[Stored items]
# # # #

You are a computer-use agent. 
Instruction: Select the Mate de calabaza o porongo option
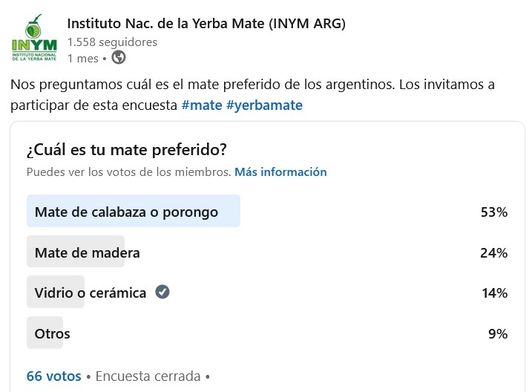click(x=126, y=212)
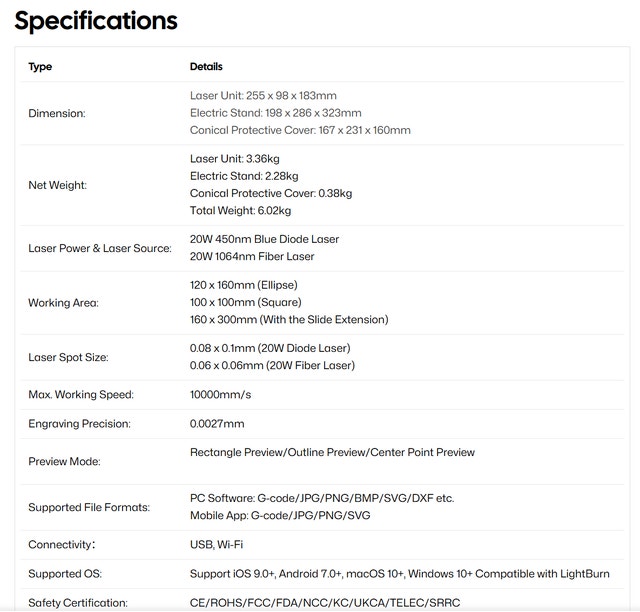
Task: Select the Net Weight row label
Action: (x=58, y=185)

# # # #

- **Assigned task**: Pictures aside, repeat every entry exactly as written.

- **Completed task**:
You are a computer-use agent. 
Instruction: Select the Mate de calabaza o porongo option
click(x=126, y=212)
Task: Select the Net Weight row label
Action: (x=58, y=185)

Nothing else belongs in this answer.